The new yields statement sounds very convenient. In the past, one had to write a significant amount of code to implement the IEnumerator interface and expose an enumerator. That included considerations of concurrency, a loop variable bound to the instance or other methods to maintain current loop value during enumeration.

Fret no more, a new syntax is in town - the yields statement.

With the yields statement, IEnumerator implementation folds down to a scan one liner:

public class MyCollection : IEnumerable
{
public IEnumerator GetEnumerator()
{
foreach (string s in new string[] { "Larry", "Moe", "Curley" })
{
yield return s + " is a stooge";
}
}
}

You can also provide an enumerator returning static values or “hard coded” number of values:

public class VerySimple : IEnumerable
{
public List<DateTime> _Things;
public IEnumerator GetEnumerator()
{
yield return 1;
yield return 7;
yield return 11;
}
}

So that sounds great! No pesky Reset(), MoveNext() etc., no private index to hold on to, and even options to do more fancy things, like exposing only some of your items to enumeration:

public class Person
{
public string Name;
public bool IsPublic;
public Person(string name, bool isPublic)
{
this.Name = name;
this.IsPublic = isPublic;
}
}
public class People : IEnumerable
{
private Person[] _Peeps = new Person[] {
new Person("James Brown", true),
new Person("John Lenon", true),
new Person("Johnny Doe", false)
};
public IEnumerator GetEnumerator()
{
foreach (Person dude in _Peeps)
{
if (dude.IsPublic)
{
yield return dude.Name + " is a well known";
}
}
}
}

That was easy, and pretty useful too. You get to have an easy syntax for emitting each value, and you get exact control over which item is exposed without implementing a whole sub class just for the enumeration.

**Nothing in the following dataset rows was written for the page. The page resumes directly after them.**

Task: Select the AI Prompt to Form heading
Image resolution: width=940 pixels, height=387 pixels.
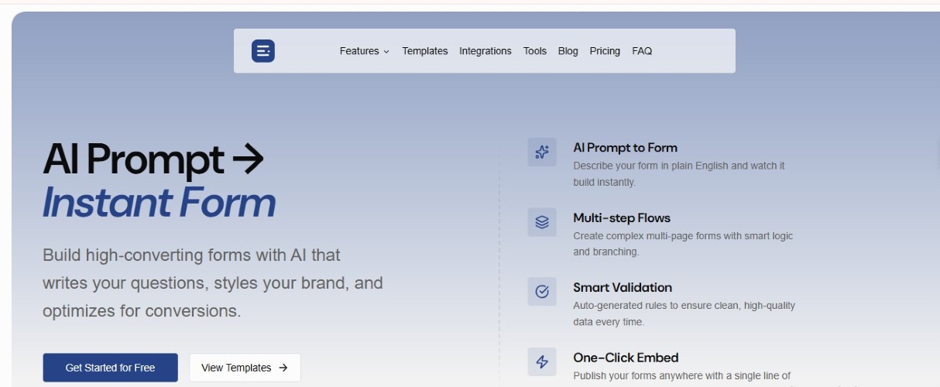Action: (x=625, y=148)
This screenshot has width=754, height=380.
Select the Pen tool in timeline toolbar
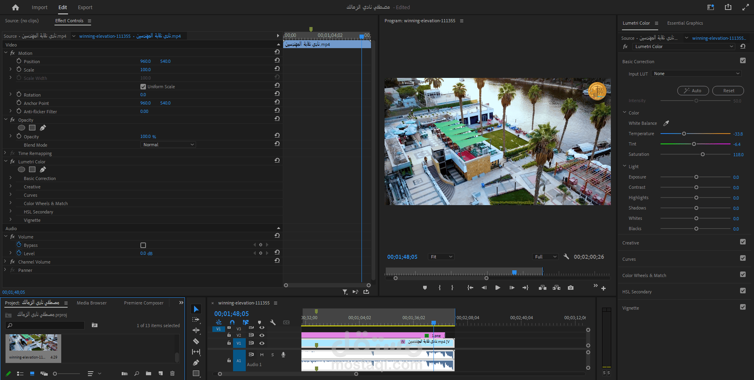coord(196,363)
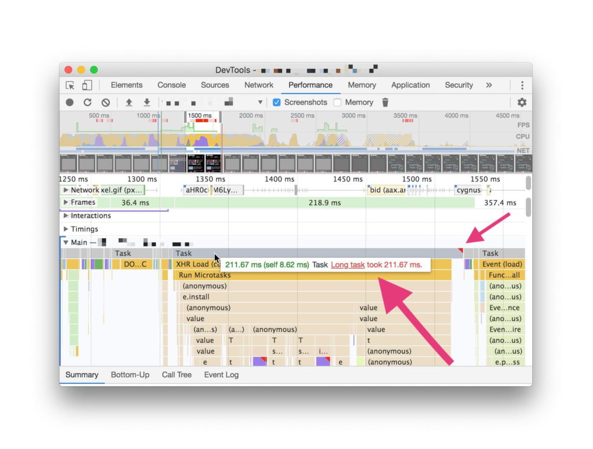Load a profile with the upload arrow

point(129,103)
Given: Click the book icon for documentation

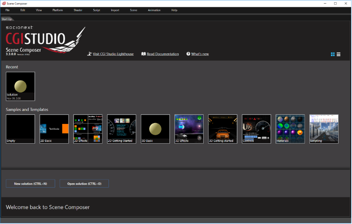Looking at the screenshot, I should coord(143,54).
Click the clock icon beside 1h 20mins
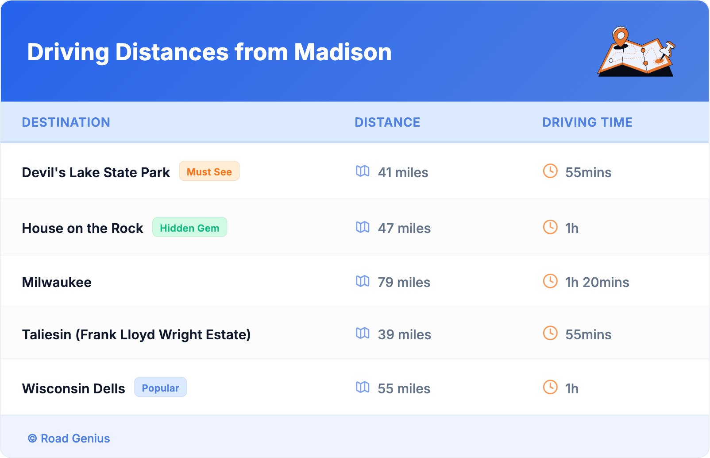The image size is (710, 458). 550,281
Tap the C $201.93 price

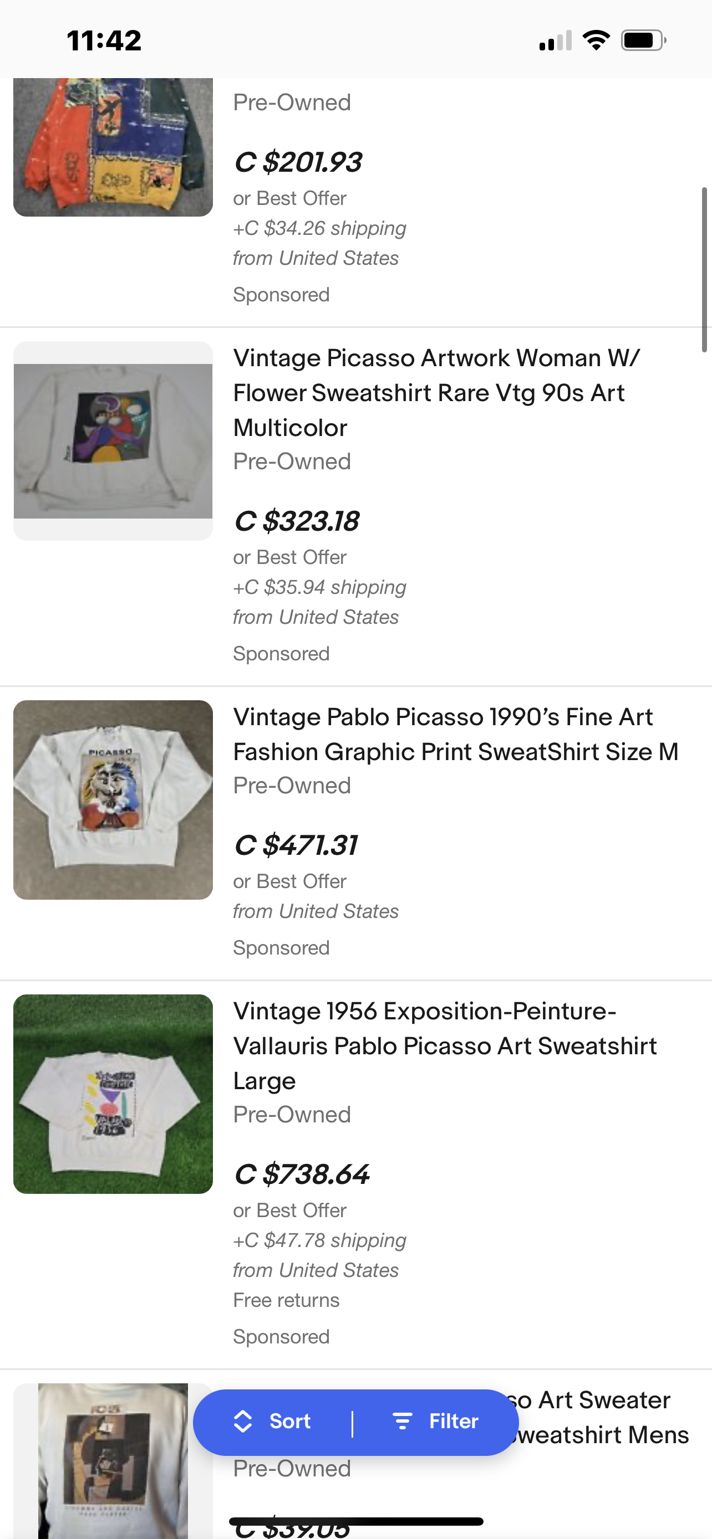pyautogui.click(x=298, y=162)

Looking at this keyword and the simplicity of exposing enumerator one might be tempted to think there is some magic new framework for enumerating a collection with hooks and generic loops or something. To find out, I looked at the IL generated for the MyCollection class we just created.

As expected, we find the class has a method named GetEnumerator(). It’s implementation is seemingly simple, instantiate some cryptically named class and return it.

public IEnumerator GetEnumerator()
{
< GetEnumerator > d__0 d__ = new < GetEnumerator > d__0(0);
d__.<> 4__this = this;
return d__;
}

When you look at the implementation of the enumerator class itself, you get quite a few lines of code:

private sealed class <GetEnumerator>d__0 : IEnumerator<object>, IEnumerator, IDisposable
{
// Fields
private int <>1__state;
private object <>2__current;
public MyCollection<>4__this;
public string[] <>7__wrap2;
public int <>7__wrap3;
public string <s>5__1;
// Methods
public <GetEnumerator>d__0(int <>1__state)
{
this.<> 1__state = <> 1__state;
}
private bool MoveNext()
{
try
{
switch (this.<> 1__state)
{
case 0:
this.<> 1__state = -1;
this.<> 1__state = 1;
this.<> 7__wrap2 = new string[] { "Larry", "Moe", "Curley" };
this.<> 7__wrap3 = 0;
while (this.<> 7__wrap3 < this.<> 7__wrap2.Length)
{
this.< s > 5__1 = this.<> 7__wrap2[this.<> 7__wrap3];
this.<> 2__current = this.< s > 5__1 + " is a stooge";
this.<> 1__state = 2;
return true;
Label_0098:
this.<> 1__state = 1;
this.<> 7__wrap3++;
}
this.<> 1__state = -1;
break;
case 2:
goto Label_0098;
}
return false;
}
fault
{
this.Dispose();
}
}
void IEnumerator.Reset()
{
throw new NotSupportedException();
}
void IDisposable.Dispose()
{
switch (this.<> 1__state)
{
case 1:
case 2:
this.<> 1__state = -1;
break;
}
}
// Properties
object IEnumerator<object>.Current
{
get
{
return this.<> 2__current;
}
}
object IEnumerator.Current
{
get
{
return this.<> 2__current;
}
}
}

So what is really going on here is that when you type out yield return x; the compiler transforms this into a method stub, implants your loop logic in the MoveNext() method of a new shiny enumerator class, and provides the standard requisite functions of IEnumerable interface which support the foreach statement.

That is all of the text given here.